● Exercise brief: Copy all of the following material word for word, keeping every line.

● Listed entries:

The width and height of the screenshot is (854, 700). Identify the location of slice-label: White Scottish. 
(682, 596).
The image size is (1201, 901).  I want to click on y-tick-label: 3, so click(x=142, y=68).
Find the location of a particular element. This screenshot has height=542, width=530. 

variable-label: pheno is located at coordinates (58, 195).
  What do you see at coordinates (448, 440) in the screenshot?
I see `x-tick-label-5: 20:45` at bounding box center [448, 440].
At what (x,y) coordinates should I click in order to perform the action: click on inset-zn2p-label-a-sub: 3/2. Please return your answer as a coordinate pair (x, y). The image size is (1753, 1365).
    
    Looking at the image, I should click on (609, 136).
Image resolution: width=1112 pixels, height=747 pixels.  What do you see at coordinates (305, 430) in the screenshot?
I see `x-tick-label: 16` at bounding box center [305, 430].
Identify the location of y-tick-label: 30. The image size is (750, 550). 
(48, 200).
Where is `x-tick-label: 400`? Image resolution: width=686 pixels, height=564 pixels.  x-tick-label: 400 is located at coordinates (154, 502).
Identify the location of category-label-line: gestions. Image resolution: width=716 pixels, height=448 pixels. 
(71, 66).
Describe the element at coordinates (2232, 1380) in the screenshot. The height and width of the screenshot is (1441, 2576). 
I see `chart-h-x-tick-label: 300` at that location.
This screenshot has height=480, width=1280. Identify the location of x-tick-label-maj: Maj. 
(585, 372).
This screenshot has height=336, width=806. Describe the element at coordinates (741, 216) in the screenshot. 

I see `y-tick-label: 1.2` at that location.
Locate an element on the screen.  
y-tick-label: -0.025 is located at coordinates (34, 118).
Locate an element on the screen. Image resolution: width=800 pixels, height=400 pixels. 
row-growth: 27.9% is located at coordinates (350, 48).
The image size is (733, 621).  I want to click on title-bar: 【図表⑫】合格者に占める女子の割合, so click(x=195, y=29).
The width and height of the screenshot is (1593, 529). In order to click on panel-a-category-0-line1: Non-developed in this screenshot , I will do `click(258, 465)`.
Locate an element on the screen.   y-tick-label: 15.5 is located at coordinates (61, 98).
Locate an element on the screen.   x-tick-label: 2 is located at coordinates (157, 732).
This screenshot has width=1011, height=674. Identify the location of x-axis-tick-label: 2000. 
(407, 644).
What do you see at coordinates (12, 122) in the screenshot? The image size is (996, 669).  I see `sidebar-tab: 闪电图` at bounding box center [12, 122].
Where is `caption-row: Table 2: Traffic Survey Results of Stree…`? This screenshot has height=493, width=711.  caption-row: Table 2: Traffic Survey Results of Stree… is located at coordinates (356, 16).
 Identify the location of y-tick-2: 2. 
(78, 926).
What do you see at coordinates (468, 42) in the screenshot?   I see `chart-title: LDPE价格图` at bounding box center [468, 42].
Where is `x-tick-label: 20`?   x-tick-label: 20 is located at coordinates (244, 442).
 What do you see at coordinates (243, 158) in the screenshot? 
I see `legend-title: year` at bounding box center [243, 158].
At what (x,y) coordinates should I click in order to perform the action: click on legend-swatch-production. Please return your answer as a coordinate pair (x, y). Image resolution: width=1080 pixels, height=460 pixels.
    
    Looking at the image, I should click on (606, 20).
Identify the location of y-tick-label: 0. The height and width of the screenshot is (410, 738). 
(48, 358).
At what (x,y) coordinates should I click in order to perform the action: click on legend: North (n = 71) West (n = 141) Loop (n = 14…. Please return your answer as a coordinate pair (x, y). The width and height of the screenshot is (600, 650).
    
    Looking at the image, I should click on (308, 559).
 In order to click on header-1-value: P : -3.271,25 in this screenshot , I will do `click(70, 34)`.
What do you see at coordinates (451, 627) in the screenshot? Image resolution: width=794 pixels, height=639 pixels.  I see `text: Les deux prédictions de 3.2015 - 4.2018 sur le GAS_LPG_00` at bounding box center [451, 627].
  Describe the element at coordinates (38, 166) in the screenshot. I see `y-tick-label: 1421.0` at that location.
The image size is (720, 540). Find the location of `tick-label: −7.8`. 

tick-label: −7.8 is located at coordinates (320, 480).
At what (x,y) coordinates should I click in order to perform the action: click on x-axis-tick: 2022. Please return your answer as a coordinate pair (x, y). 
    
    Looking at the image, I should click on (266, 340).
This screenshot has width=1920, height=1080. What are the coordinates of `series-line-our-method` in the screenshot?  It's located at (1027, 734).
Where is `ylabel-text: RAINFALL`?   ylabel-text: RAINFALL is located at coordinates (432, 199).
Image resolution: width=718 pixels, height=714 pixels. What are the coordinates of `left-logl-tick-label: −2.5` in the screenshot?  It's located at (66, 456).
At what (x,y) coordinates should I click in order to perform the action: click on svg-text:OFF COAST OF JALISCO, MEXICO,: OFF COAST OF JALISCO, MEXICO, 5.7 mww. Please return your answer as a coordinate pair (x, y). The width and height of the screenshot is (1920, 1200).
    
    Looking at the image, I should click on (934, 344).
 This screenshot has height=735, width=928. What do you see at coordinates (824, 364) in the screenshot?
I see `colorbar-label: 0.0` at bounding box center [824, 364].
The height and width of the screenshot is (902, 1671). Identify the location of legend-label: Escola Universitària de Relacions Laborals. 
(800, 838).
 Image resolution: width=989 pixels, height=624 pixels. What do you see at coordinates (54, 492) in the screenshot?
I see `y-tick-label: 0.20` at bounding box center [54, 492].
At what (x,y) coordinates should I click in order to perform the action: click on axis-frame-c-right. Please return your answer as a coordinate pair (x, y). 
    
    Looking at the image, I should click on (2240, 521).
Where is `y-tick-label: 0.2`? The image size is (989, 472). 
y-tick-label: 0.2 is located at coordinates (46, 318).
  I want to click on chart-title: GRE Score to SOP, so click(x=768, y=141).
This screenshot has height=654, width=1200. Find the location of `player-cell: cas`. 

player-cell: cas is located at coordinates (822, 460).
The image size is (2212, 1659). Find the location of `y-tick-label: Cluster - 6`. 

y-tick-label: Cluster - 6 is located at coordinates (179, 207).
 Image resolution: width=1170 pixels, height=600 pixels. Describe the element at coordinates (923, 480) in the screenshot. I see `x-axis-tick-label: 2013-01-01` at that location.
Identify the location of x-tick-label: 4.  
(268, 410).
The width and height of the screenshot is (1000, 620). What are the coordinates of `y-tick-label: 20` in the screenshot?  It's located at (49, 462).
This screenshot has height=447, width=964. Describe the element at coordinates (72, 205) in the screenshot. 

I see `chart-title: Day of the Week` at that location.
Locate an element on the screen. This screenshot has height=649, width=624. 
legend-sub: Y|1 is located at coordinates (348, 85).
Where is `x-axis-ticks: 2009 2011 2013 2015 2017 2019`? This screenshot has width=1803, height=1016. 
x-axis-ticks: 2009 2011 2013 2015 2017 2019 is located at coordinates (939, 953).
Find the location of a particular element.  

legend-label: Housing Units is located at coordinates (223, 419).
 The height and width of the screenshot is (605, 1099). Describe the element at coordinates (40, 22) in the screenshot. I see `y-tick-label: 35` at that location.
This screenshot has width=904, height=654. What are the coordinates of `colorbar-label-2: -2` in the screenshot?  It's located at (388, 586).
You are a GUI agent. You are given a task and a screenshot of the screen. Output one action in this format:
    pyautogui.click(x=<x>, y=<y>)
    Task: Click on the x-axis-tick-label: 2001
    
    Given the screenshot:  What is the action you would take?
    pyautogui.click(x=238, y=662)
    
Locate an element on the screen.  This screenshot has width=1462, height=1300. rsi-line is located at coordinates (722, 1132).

● Answer:
The width and height of the screenshot is (854, 700). Identify the location of slice-label: White Scottish. 
(682, 596).
The image size is (1201, 901).  I want to click on y-tick-label: 3, so click(x=142, y=68).
Find the location of a particular element. This screenshot has height=542, width=530. 

variable-label: pheno is located at coordinates (58, 195).
  What do you see at coordinates (448, 440) in the screenshot?
I see `x-tick-label-5: 20:45` at bounding box center [448, 440].
At what (x,y) coordinates should I click in order to perform the action: click on inset-zn2p-label-a-sub: 3/2. Please return your answer as a coordinate pair (x, y). The image size is (1753, 1365).
    
    Looking at the image, I should click on (609, 136).
Image resolution: width=1112 pixels, height=747 pixels.  What do you see at coordinates (305, 430) in the screenshot?
I see `x-tick-label: 16` at bounding box center [305, 430].
Identify the location of y-tick-label: 30. The image size is (750, 550). 
(48, 200).
Where is `x-tick-label: 400`? Image resolution: width=686 pixels, height=564 pixels.  x-tick-label: 400 is located at coordinates (154, 502).
Identify the location of category-label-line: gestions. Image resolution: width=716 pixels, height=448 pixels. 
(71, 66).
Describe the element at coordinates (2232, 1380) in the screenshot. The height and width of the screenshot is (1441, 2576). 
I see `chart-h-x-tick-label: 300` at that location.
This screenshot has height=480, width=1280. Identify the location of x-tick-label-maj: Maj. 
(585, 372).
This screenshot has height=336, width=806. Describe the element at coordinates (741, 216) in the screenshot. 

I see `y-tick-label: 1.2` at that location.
Locate an element on the screen.  
y-tick-label: -0.025 is located at coordinates (34, 118).
Locate an element on the screen. Image resolution: width=800 pixels, height=400 pixels. 
row-growth: 27.9% is located at coordinates (350, 48).
The image size is (733, 621).  I want to click on title-bar: 【図表⑫】合格者に占める女子の割合, so click(x=195, y=29).
The width and height of the screenshot is (1593, 529). In order to click on panel-a-category-0-line1: Non-developed in this screenshot , I will do `click(258, 465)`.
Locate an element on the screen.   y-tick-label: 15.5 is located at coordinates (61, 98).
Locate an element on the screen.   x-tick-label: 2 is located at coordinates (157, 732).
This screenshot has width=1011, height=674. Identify the location of x-axis-tick-label: 2000. 
(407, 644).
What do you see at coordinates (12, 122) in the screenshot? The image size is (996, 669).  I see `sidebar-tab: 闪电图` at bounding box center [12, 122].
Where is `caption-row: Table 2: Traffic Survey Results of Stree…`? This screenshot has height=493, width=711.  caption-row: Table 2: Traffic Survey Results of Stree… is located at coordinates (356, 16).
 Identify the location of y-tick-2: 2. 
(78, 926).
What do you see at coordinates (468, 42) in the screenshot?   I see `chart-title: LDPE价格图` at bounding box center [468, 42].
Where is `x-tick-label: 20`?   x-tick-label: 20 is located at coordinates (244, 442).
 What do you see at coordinates (243, 158) in the screenshot? 
I see `legend-title: year` at bounding box center [243, 158].
At what (x,y) coordinates should I click in order to perform the action: click on legend-swatch-production. Please return your answer as a coordinate pair (x, y). Image resolution: width=1080 pixels, height=460 pixels.
    
    Looking at the image, I should click on (606, 20).
Identify the location of y-tick-label: 0. The height and width of the screenshot is (410, 738). 
(48, 358).
At what (x,y) coordinates should I click in order to perform the action: click on legend: North (n = 71) West (n = 141) Loop (n = 14…. Please return your answer as a coordinate pair (x, y). The width and height of the screenshot is (600, 650).
    
    Looking at the image, I should click on (308, 559).
 In order to click on header-1-value: P : -3.271,25 in this screenshot , I will do `click(70, 34)`.
What do you see at coordinates (451, 627) in the screenshot? Image resolution: width=794 pixels, height=639 pixels.  I see `text: Les deux prédictions de 3.2015 - 4.2018 sur le GAS_LPG_00` at bounding box center [451, 627].
  Describe the element at coordinates (38, 166) in the screenshot. I see `y-tick-label: 1421.0` at that location.
The image size is (720, 540). Find the location of `tick-label: −7.8`. 

tick-label: −7.8 is located at coordinates (320, 480).
At what (x,y) coordinates should I click in order to perform the action: click on x-axis-tick: 2022. Please return your answer as a coordinate pair (x, y). 
    
    Looking at the image, I should click on (266, 340).
This screenshot has width=1920, height=1080. What are the coordinates of `series-line-our-method` in the screenshot?  It's located at (1027, 734).
Where is `ylabel-text: RAINFALL`?   ylabel-text: RAINFALL is located at coordinates (432, 199).
Image resolution: width=718 pixels, height=714 pixels. What are the coordinates of `left-logl-tick-label: −2.5` in the screenshot?  It's located at (66, 456).
At what (x,y) coordinates should I click in order to perform the action: click on svg-text:OFF COAST OF JALISCO, MEXICO,: OFF COAST OF JALISCO, MEXICO, 5.7 mww. Please return your answer as a coordinate pair (x, y). The width and height of the screenshot is (1920, 1200).
    
    Looking at the image, I should click on (934, 344).
 This screenshot has height=735, width=928. What do you see at coordinates (824, 364) in the screenshot?
I see `colorbar-label: 0.0` at bounding box center [824, 364].
The height and width of the screenshot is (902, 1671). Identify the location of legend-label: Escola Universitària de Relacions Laborals. 
(800, 838).
 Image resolution: width=989 pixels, height=624 pixels. What do you see at coordinates (54, 492) in the screenshot?
I see `y-tick-label: 0.20` at bounding box center [54, 492].
At what (x,y) coordinates should I click in order to perform the action: click on axis-frame-c-right. Please return your answer as a coordinate pair (x, y). 
    
    Looking at the image, I should click on (2240, 521).
Where is `y-tick-label: 0.2`? The image size is (989, 472). 
y-tick-label: 0.2 is located at coordinates (46, 318).
  I want to click on chart-title: GRE Score to SOP, so click(x=768, y=141).
This screenshot has height=654, width=1200. Find the location of `player-cell: cas`. 

player-cell: cas is located at coordinates (822, 460).
The image size is (2212, 1659). Find the location of `y-tick-label: Cluster - 6`. 

y-tick-label: Cluster - 6 is located at coordinates (179, 207).
 Image resolution: width=1170 pixels, height=600 pixels. Describe the element at coordinates (923, 480) in the screenshot. I see `x-axis-tick-label: 2013-01-01` at that location.
Identify the location of x-tick-label: 4.  
(268, 410).
The width and height of the screenshot is (1000, 620). What are the coordinates of `y-tick-label: 20` in the screenshot?  It's located at (49, 462).
This screenshot has height=447, width=964. Describe the element at coordinates (72, 205) in the screenshot. 

I see `chart-title: Day of the Week` at that location.
Locate an element on the screen. This screenshot has height=649, width=624. 
legend-sub: Y|1 is located at coordinates (348, 85).
Where is `x-axis-ticks: 2009 2011 2013 2015 2017 2019`? This screenshot has width=1803, height=1016. 
x-axis-ticks: 2009 2011 2013 2015 2017 2019 is located at coordinates (939, 953).
Find the location of a particular element.  

legend-label: Housing Units is located at coordinates (223, 419).
 The height and width of the screenshot is (605, 1099). Describe the element at coordinates (40, 22) in the screenshot. I see `y-tick-label: 35` at that location.
This screenshot has width=904, height=654. What are the coordinates of `colorbar-label-2: -2` in the screenshot?  It's located at (388, 586).
You are a GUI agent. You are given a task and a screenshot of the screen. Output one action in this format:
    pyautogui.click(x=<x>, y=<y>)
    Task: Click on the x-axis-tick-label: 2001
    
    Given the screenshot:  What is the action you would take?
    pyautogui.click(x=238, y=662)
    
Locate an element on the screen.  This screenshot has width=1462, height=1300. rsi-line is located at coordinates (722, 1132).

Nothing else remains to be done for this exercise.